**Exercise directions:** What is needed is an exact copy of the entries below, from the line that contains "Open the Breakdown Traffic source dropdown" through the final line, both included, and nothing else.

══════════════════════════════

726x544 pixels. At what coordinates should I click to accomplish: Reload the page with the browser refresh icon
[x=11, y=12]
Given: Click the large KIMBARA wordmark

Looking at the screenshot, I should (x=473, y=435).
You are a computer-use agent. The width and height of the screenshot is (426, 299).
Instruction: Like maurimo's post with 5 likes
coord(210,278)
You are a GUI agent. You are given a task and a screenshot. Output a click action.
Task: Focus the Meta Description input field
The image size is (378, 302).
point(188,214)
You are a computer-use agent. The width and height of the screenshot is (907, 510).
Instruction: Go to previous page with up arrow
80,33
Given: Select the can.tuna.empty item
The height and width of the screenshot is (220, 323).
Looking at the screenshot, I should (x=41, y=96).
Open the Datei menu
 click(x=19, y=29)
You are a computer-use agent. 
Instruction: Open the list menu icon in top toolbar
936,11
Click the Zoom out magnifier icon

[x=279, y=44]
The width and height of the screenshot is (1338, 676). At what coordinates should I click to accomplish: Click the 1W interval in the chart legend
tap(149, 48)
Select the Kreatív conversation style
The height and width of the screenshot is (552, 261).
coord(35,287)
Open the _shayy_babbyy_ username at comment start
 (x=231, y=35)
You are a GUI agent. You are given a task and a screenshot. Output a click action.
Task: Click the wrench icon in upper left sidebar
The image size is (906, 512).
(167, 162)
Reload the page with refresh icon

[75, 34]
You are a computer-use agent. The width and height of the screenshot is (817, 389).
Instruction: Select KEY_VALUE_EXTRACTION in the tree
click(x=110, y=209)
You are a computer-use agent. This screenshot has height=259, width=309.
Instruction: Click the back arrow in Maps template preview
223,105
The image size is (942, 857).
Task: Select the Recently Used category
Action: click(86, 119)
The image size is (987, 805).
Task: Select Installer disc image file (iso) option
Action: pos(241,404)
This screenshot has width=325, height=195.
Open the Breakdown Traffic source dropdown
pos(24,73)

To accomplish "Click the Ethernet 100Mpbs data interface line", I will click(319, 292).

══════════════════════════════

**Output:**
Open the Breakdown Traffic source dropdown
pos(24,73)

To accomplish "Click the Ethernet 100Mpbs data interface line", I will click(319, 292).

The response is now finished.